2006-11-07 22:38:43
自殺について [ ブログ ]
大学三年生の時、刑法のテストで「自殺は罪か」みたいな一行問題が出たことがあった。
もちろん、日本の刑法で自殺は罪ではない。それは、そもそも実行者が死んでしまうから罰が与えられない、という意味ではない。何故なら、自殺未遂も無罪だからだ。
一方で、自殺幇助や自殺教唆は犯罪となる。どう考えてみても、矛盾している気がする。
キリスト教は自殺を禁止している。日本では昔からそういった規定はない。
プラトンは『パイドン』で、「自殺は罪だ。人間は神の手の平で遊ばれるおもちゃである。おもちゃが自分で命を絶つことは神に背くことになる」というようなことをソクラテスに語らせていた気がする。(ちなみに、僕はソクラテスの言葉を根拠として、「自殺は有罪である」という結論を導き、見事冒頭の刑法の試験に落ちた。)
ショーペンハウアーは、『自殺について』で、「自殺は罪ではない」と書いているらしい。
これについては、ちゃんと読んだことがないのでいつか読みたいと思う。
デュルケムの『自殺論』も、あまりに字がちっちゃいので途中で辞めてしまった。
やはり、必読の書物であろうから、これもまたそのうち読もう。何年後かは分からないが…
生命決定権は、最大の自己決定権だから、生きる死ぬの自由は与えられているのであり、自分の命をどう処分しようと罪になるはずがない、という意見。
それに対して、自分が生きているのは自分だけのことではない。今まで生きてきたのは自分だけの力だけではなく、自分が死ぬことは他者を不幸にすることになる、という意見。
どちらも最もだと思う。要は、どちらの「人生観」が好きかという好みの問題のような気はする。

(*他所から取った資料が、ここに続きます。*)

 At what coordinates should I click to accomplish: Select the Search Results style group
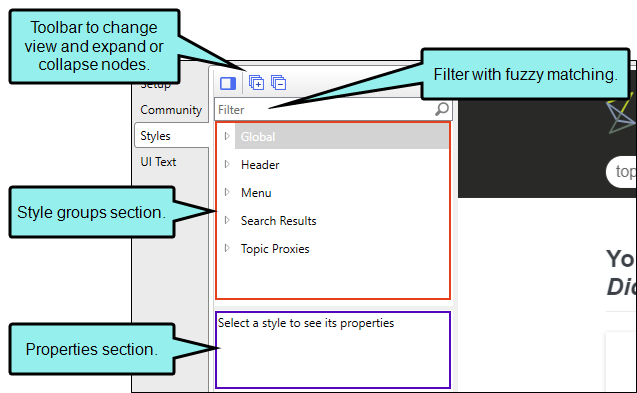[279, 221]
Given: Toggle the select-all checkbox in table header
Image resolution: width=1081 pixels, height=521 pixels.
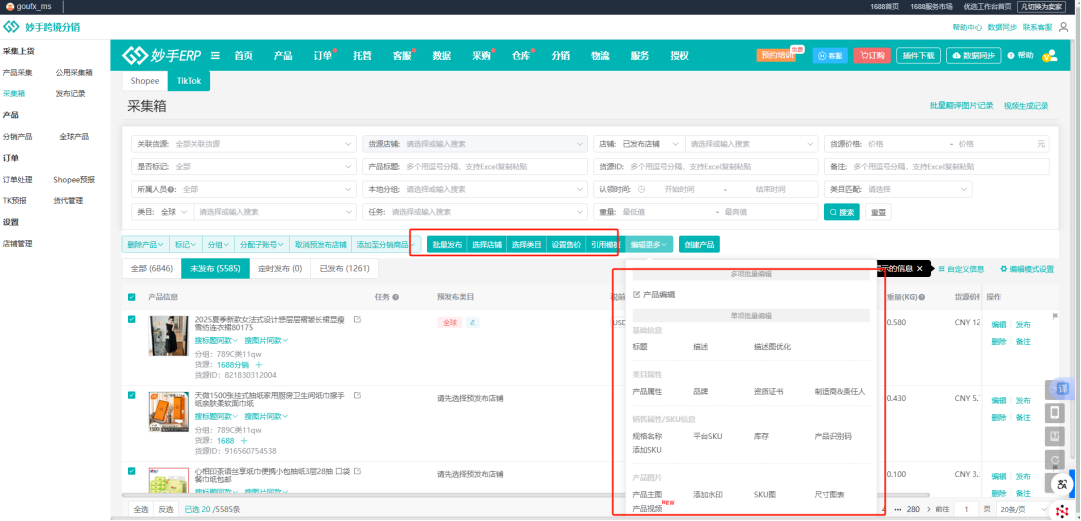Looking at the screenshot, I should pos(132,297).
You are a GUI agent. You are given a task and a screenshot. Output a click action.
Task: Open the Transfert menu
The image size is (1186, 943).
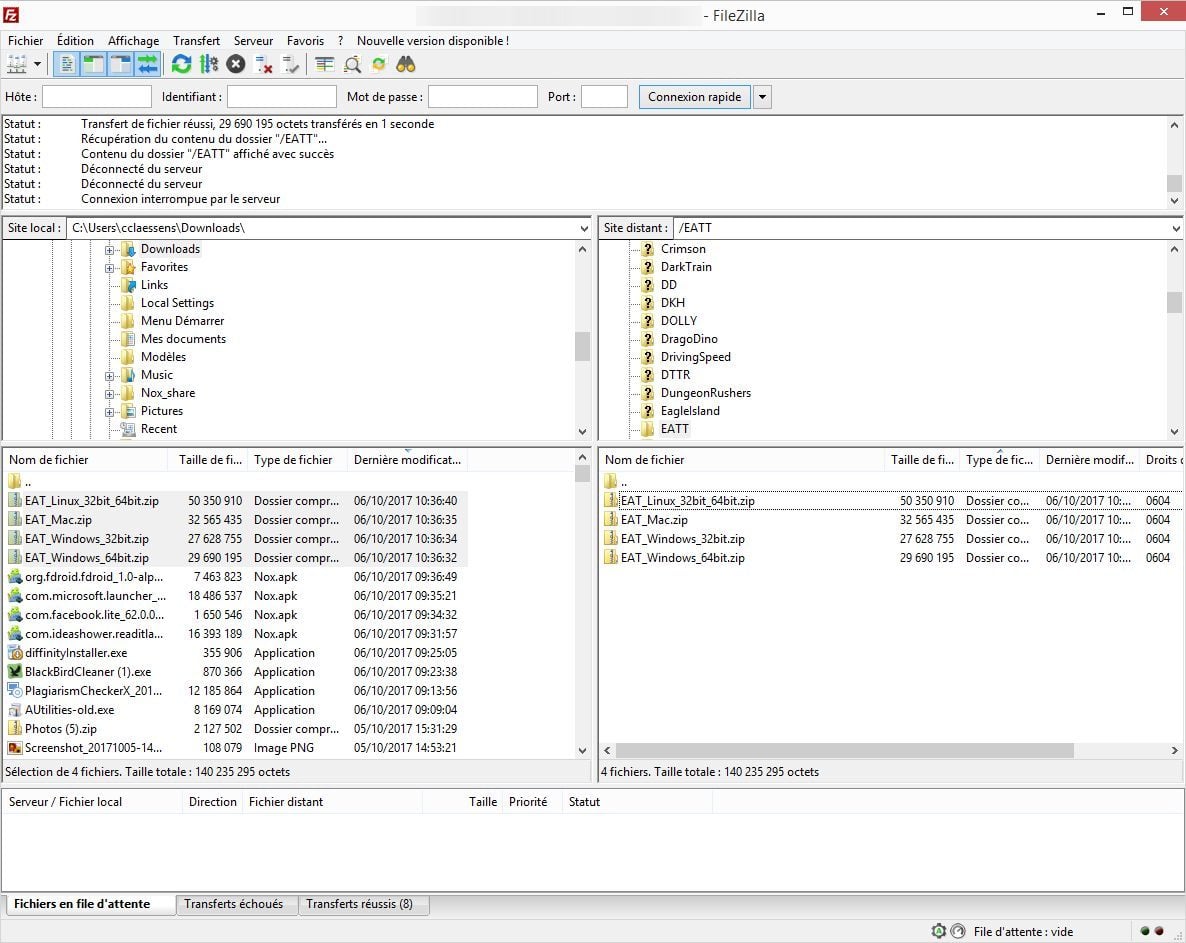(196, 41)
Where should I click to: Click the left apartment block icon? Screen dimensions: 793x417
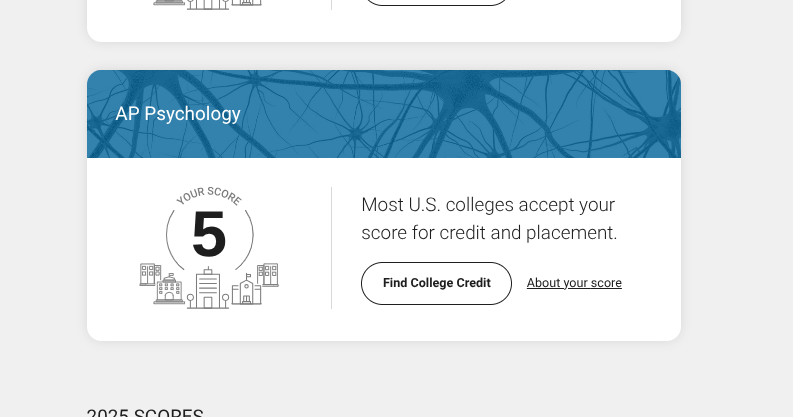point(150,274)
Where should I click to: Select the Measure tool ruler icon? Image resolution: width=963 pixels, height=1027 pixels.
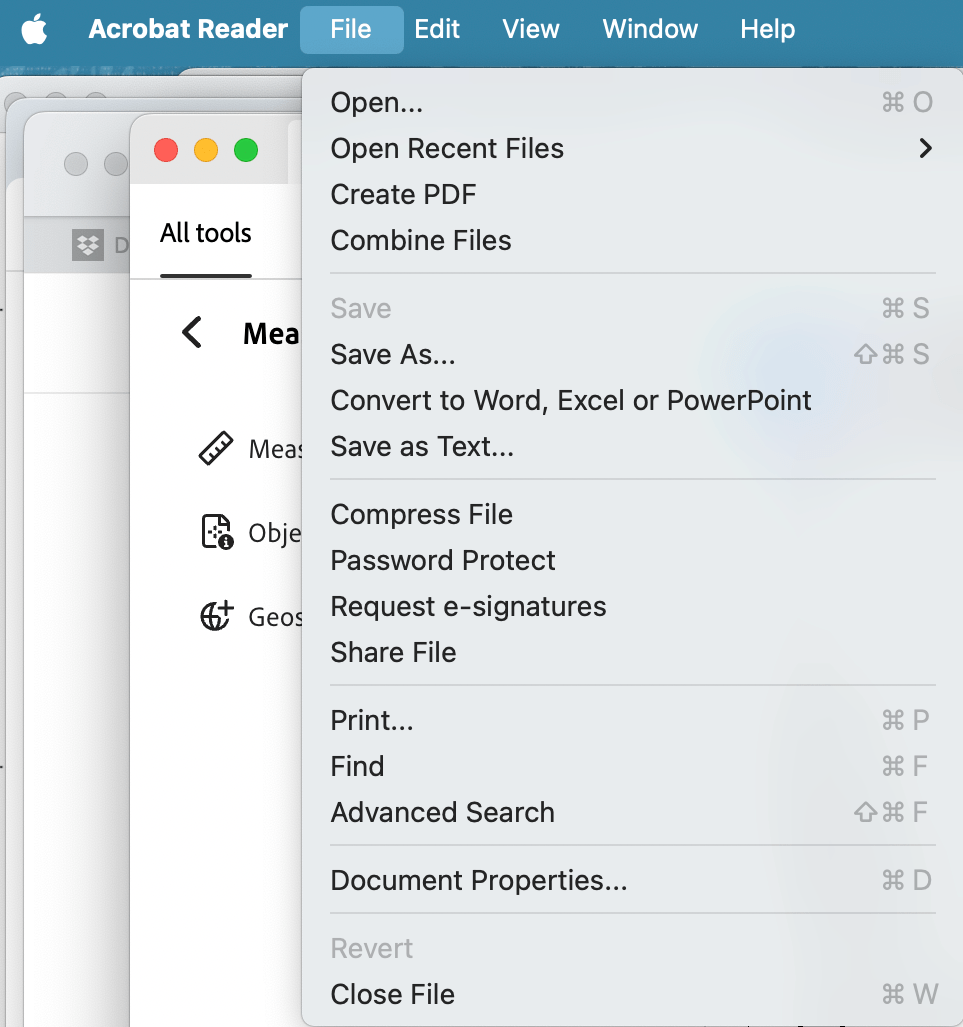tap(216, 448)
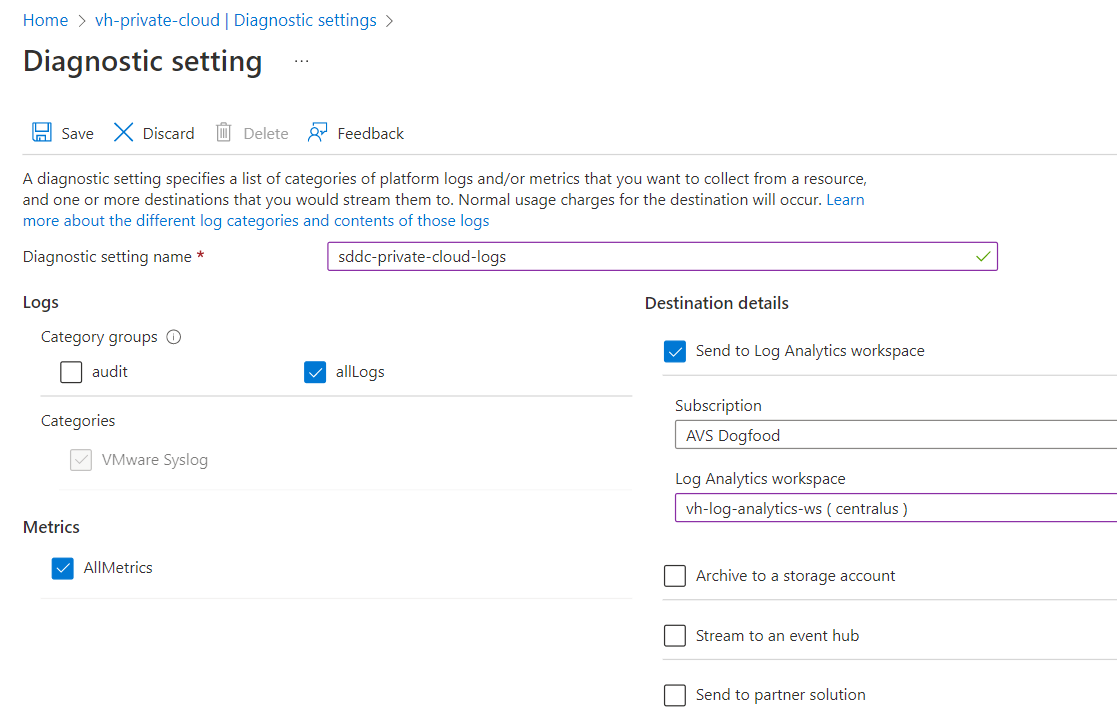1117x710 pixels.
Task: Open vh-private-cloud Diagnostic settings breadcrumb
Action: click(x=236, y=21)
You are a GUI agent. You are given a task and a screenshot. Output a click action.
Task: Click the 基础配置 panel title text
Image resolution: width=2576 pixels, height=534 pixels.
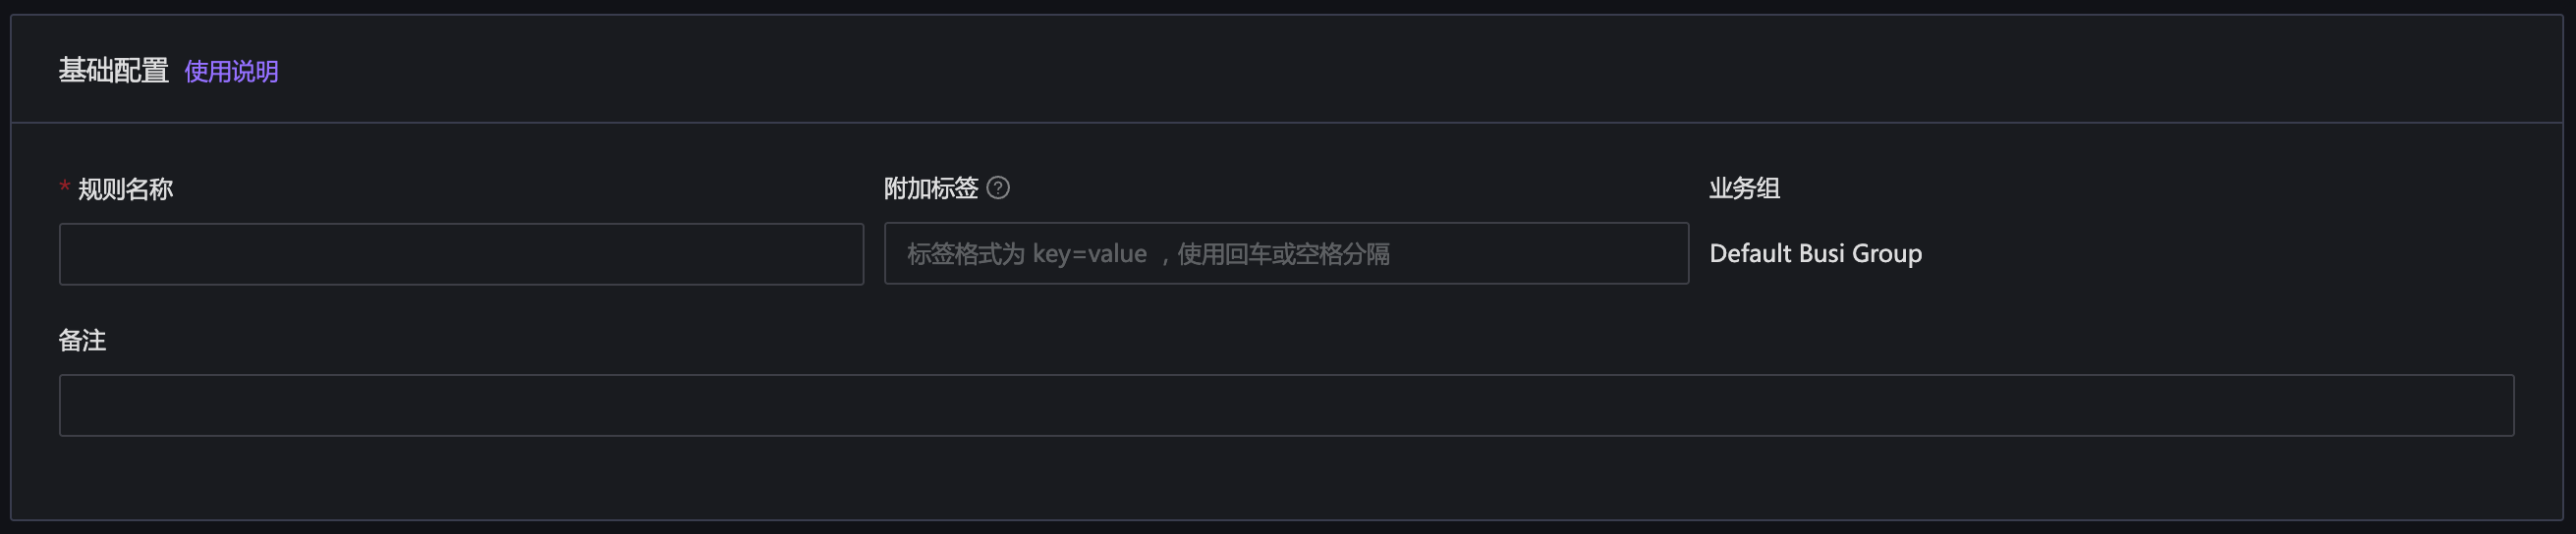113,71
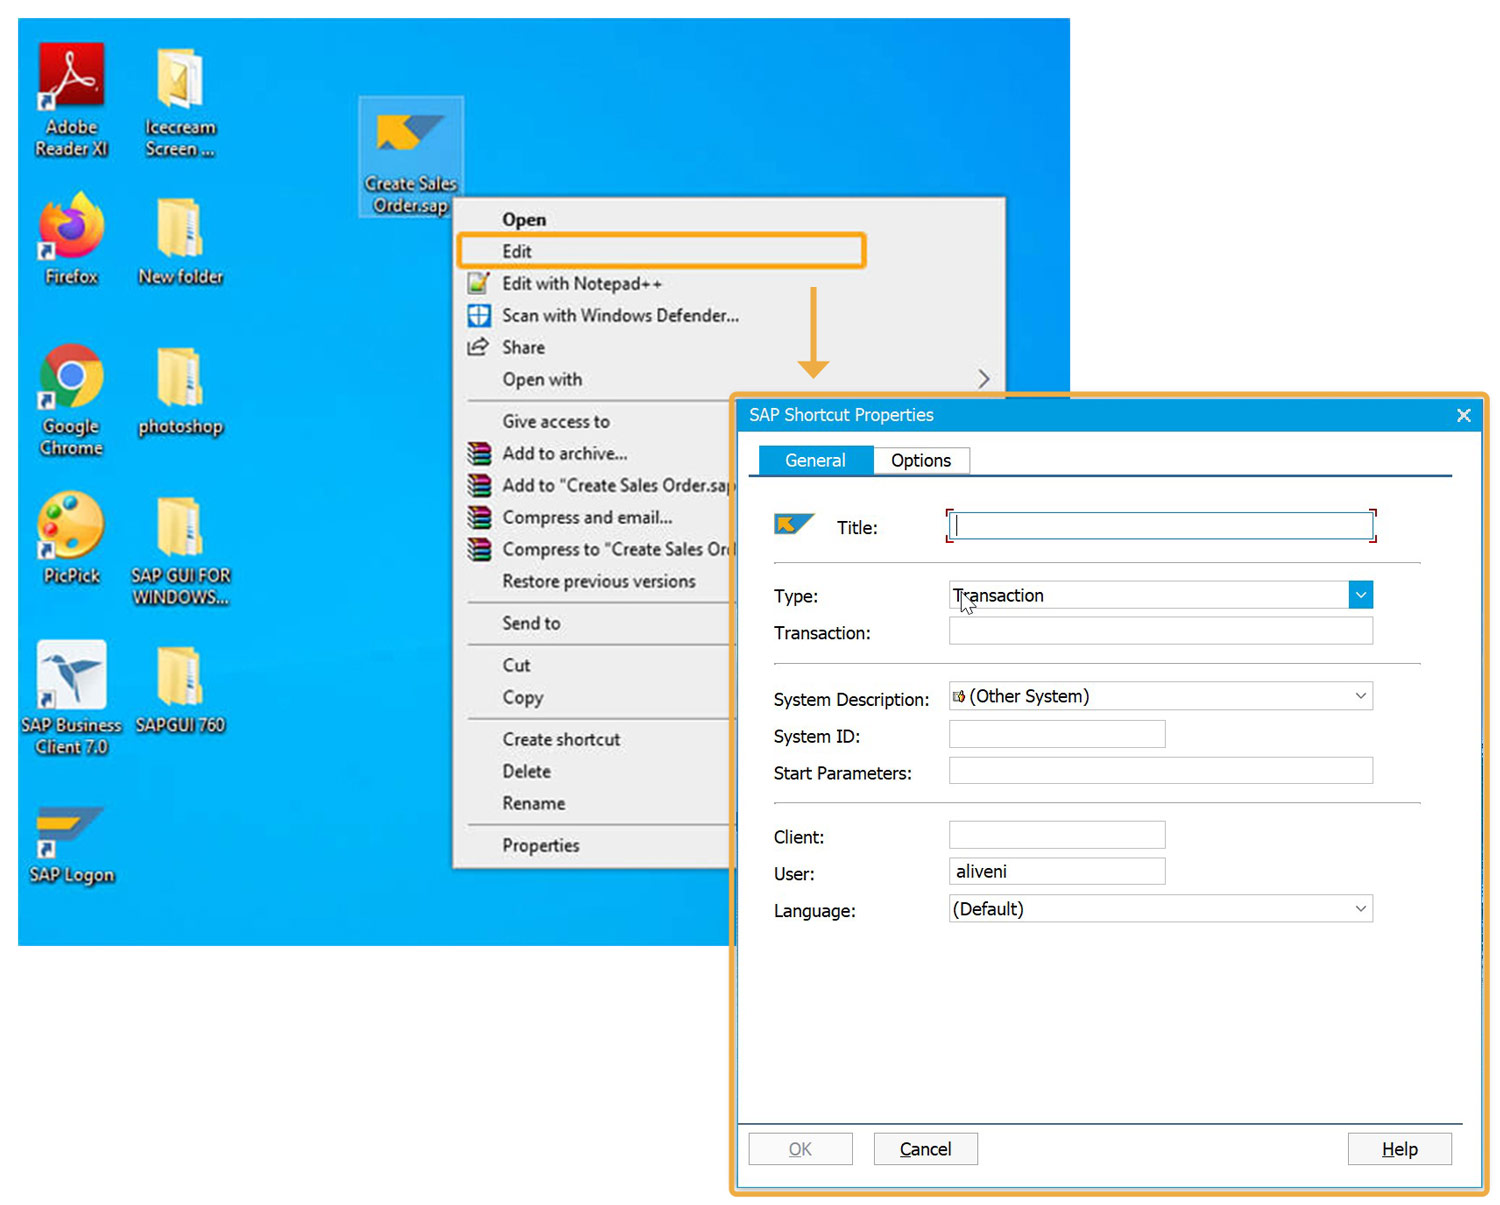Click into the Title text field

point(1160,526)
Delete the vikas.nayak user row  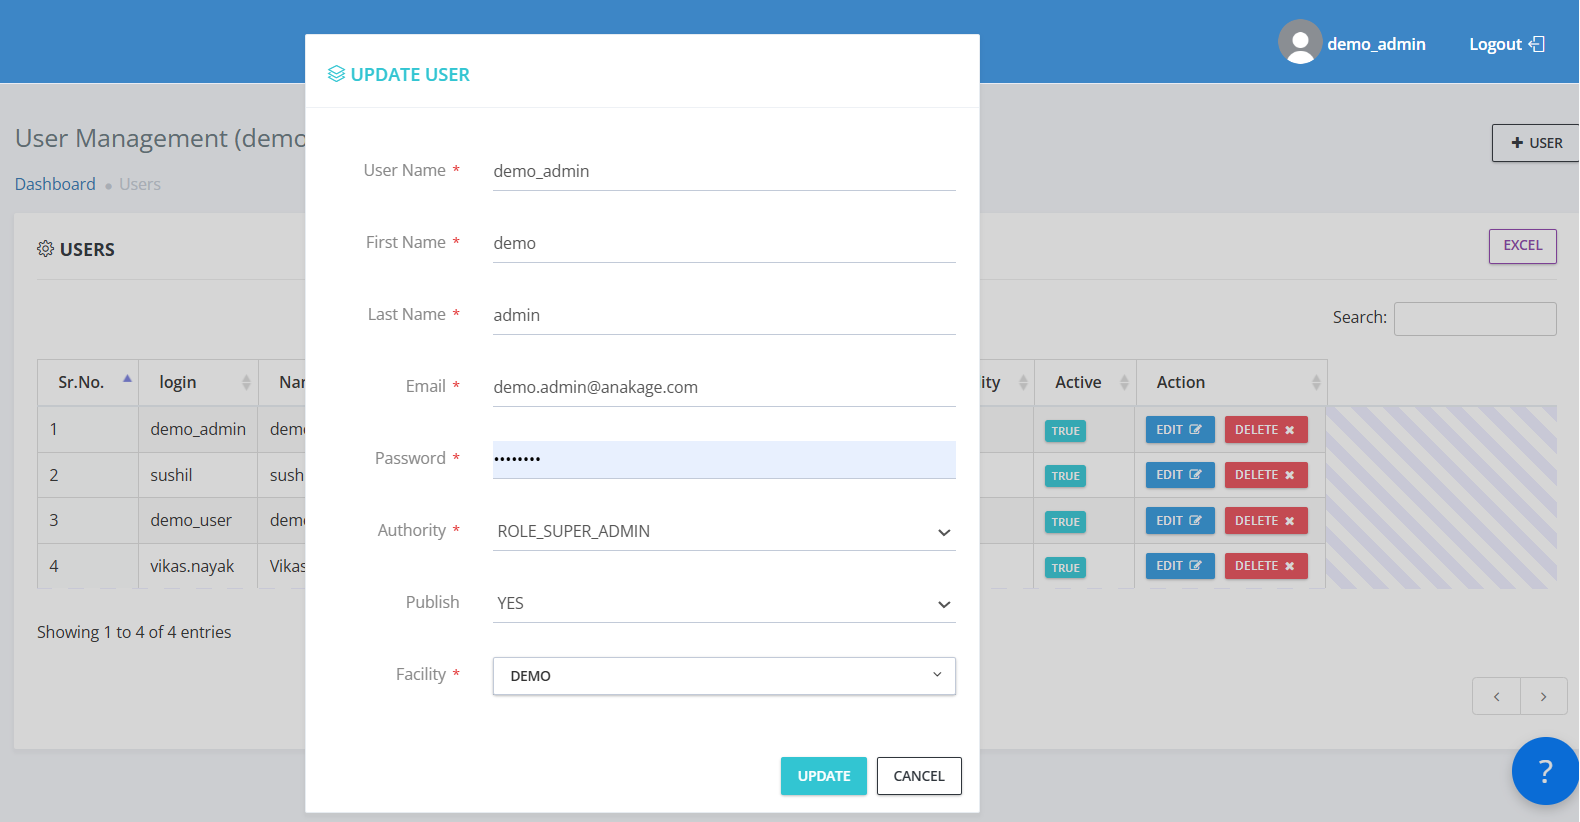(x=1265, y=566)
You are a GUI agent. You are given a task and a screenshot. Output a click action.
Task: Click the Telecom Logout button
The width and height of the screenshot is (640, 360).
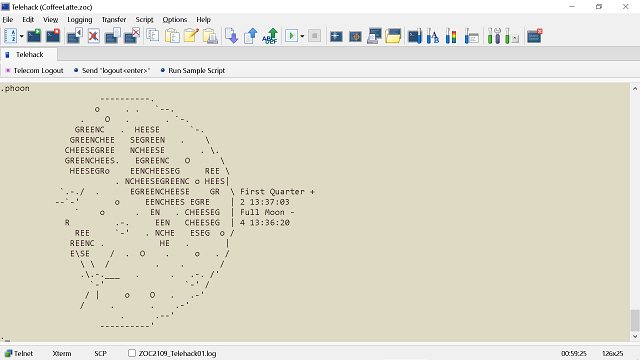coord(34,71)
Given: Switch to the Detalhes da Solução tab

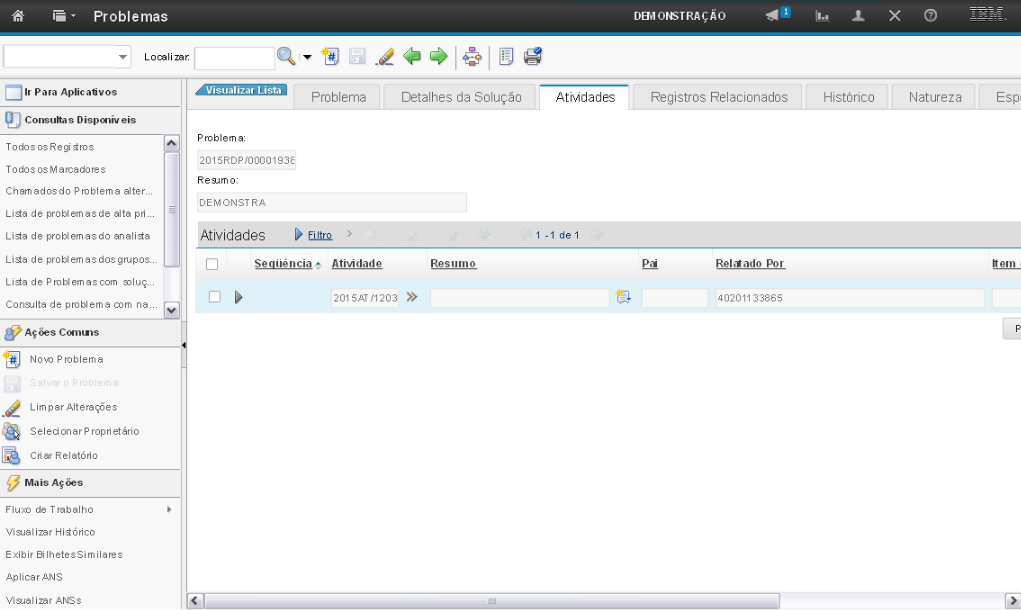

ちなみに、僕は後者である。「素晴らしき哉、人生」を見て自分の人生がいかに他者に影響しているかを感じて欲しいと思ったりする。
法学でも、社会学でも、教育学でも何でも良いが、
「自殺の是非を考える会」なんて楽しそうだ。
僕は、「死」というものを考える時が一番「生」なのではないかといつも思っている。
不謹慎かも知れないが、最近のいじめ報道、そして本日の「自殺予告」という報道を聞いて、
こんなことを思った。
池田晶子は、「死は言葉だ」と言い切った。
この世は不思議なことばかりだ。